#### Work required:
Pictures excluded, copy word for word the lines from the one holding "The image size is (532, 394)." through the last line below.

Saved entries
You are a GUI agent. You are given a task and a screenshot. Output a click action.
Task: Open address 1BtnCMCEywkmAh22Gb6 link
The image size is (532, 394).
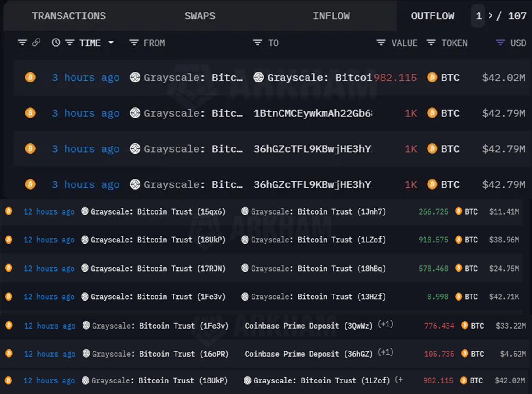pos(313,113)
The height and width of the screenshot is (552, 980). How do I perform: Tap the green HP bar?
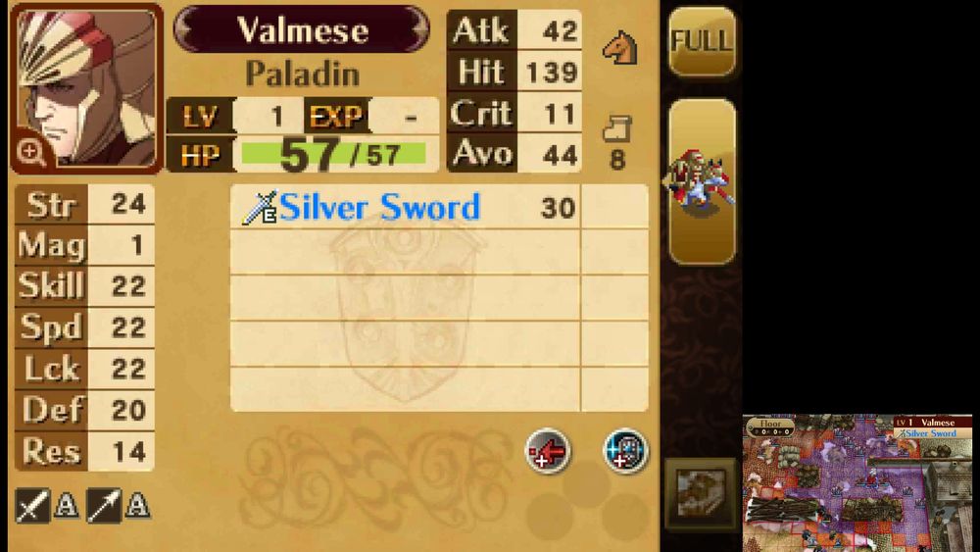tap(334, 154)
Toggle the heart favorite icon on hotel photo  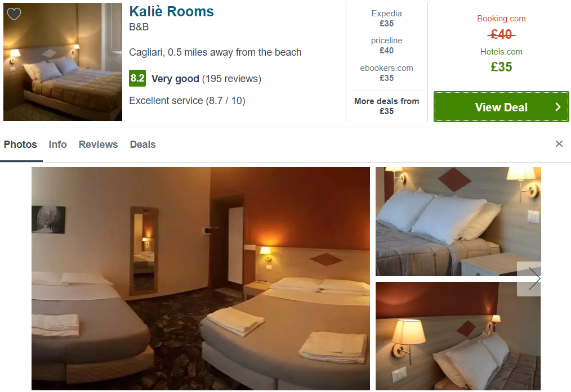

#### Result for this task:
The image size is (532, 394).
pos(313,113)
The height and width of the screenshot is (552, 980). How do I perform: Tap the green HP bar?
tap(334, 154)
Toggle the heart favorite icon on hotel photo  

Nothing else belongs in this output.